Dapagliflozin: Clinical practice compared with pre-registration trial data

Abstract

Background: Dapagliflozin is the first sodium-glucose cotransporter 2 (SGLT2) inhibitor to be approved in Europe and represents a new class of agents developed as oral diabetes medications. Improved glycaemic control and weight loss have been demonstrated in clinical trials but effectiveness outside of the trial environment has not yet been reported. Method: A systematic clinical case note audit of type 2 diabetes patients initiated on dapagliflozin in a diabetes specialist outpatient centre of a London teaching hospital. Results: Of the 96 people included, 42% had a reduction in glycated haemoglobin (HbA1c) of ≥1%, 29% had no reduction; 15% had weight loss ≥5kg, 3% had weight loss ≥10kg and 24% had no weight reduction. Improvements in HbA1c, weight, and blood pressure were consistent with those reported in clinical trials.
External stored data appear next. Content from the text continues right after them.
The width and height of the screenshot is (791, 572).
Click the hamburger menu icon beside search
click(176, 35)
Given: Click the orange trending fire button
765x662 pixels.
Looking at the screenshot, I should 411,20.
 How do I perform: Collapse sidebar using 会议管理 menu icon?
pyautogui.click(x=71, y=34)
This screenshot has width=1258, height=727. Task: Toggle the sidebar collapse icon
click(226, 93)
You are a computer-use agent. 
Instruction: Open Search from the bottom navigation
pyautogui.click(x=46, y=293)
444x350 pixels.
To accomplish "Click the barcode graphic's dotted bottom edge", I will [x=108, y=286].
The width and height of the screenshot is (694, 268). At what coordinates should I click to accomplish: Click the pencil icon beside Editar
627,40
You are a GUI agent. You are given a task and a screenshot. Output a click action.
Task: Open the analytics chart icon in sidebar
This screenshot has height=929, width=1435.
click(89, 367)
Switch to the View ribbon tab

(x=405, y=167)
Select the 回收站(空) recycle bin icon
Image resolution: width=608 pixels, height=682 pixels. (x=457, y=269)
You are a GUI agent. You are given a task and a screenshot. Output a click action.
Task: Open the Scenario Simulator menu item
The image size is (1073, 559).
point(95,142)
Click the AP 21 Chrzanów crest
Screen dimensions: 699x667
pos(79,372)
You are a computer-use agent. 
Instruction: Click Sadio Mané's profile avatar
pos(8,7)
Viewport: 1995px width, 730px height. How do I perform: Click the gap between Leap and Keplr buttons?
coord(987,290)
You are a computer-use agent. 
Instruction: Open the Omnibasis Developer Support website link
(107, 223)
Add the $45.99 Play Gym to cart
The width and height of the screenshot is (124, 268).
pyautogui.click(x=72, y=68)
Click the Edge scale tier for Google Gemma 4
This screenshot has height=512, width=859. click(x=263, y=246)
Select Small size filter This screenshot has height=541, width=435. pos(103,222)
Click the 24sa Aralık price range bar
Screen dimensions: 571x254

The rate of discontinuation of dapagliflozin due to side effects (22%) was higher than reported in trials (3-4%), but 52% of people tolerating dapagliflozin were able to stop or reduce one or more other diabetes medications. Conclusions: Dapagliflozin is effective at improving glycaemic control. It also reduces blood pressure, results in weight loss, and reduces the need for concomitant diabetes medications. However, it is not as well tolerated in real-world patients as in participants of clinical trials.